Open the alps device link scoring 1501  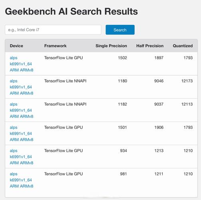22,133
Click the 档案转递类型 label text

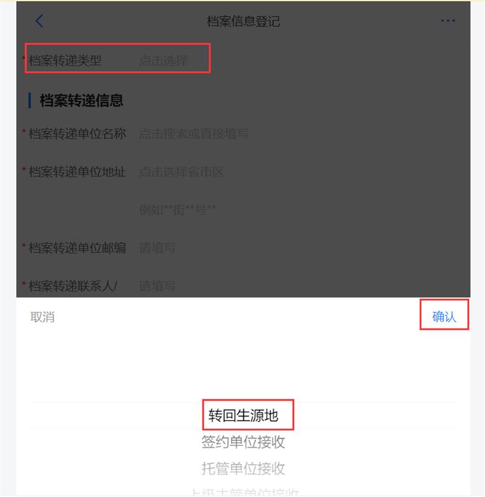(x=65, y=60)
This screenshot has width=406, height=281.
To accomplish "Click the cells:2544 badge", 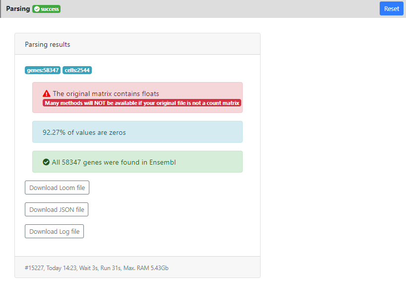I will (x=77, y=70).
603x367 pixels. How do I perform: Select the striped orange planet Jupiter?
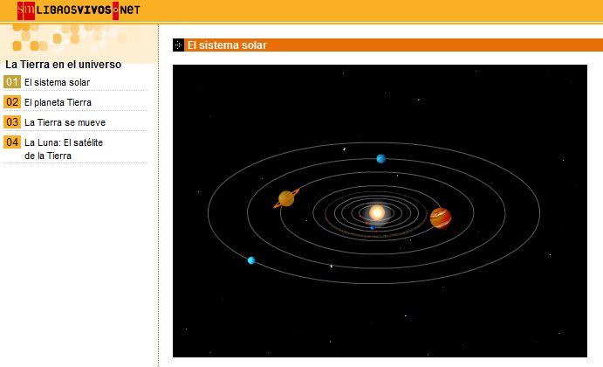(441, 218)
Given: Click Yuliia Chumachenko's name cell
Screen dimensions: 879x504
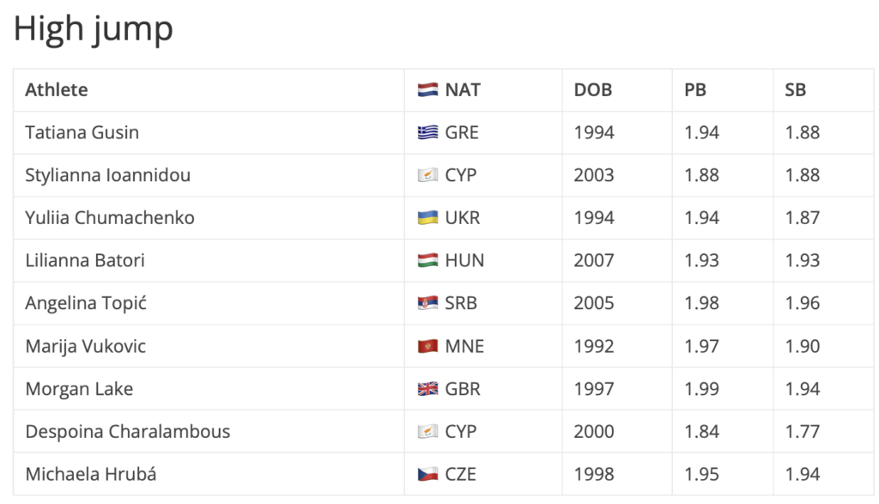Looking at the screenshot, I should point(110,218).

◆ ◆ ◆

### YOUR INSTRUCTIONS
Beginning with the line that contains "Given: Click Yuliia Chumachenko's name cell", repeat every remaining line of the data exactly, the last line included, and omit pictures.

### OUTPUT BELOW
Given: Click Yuliia Chumachenko's name cell
Screen dimensions: 879x504
Looking at the screenshot, I should point(110,218).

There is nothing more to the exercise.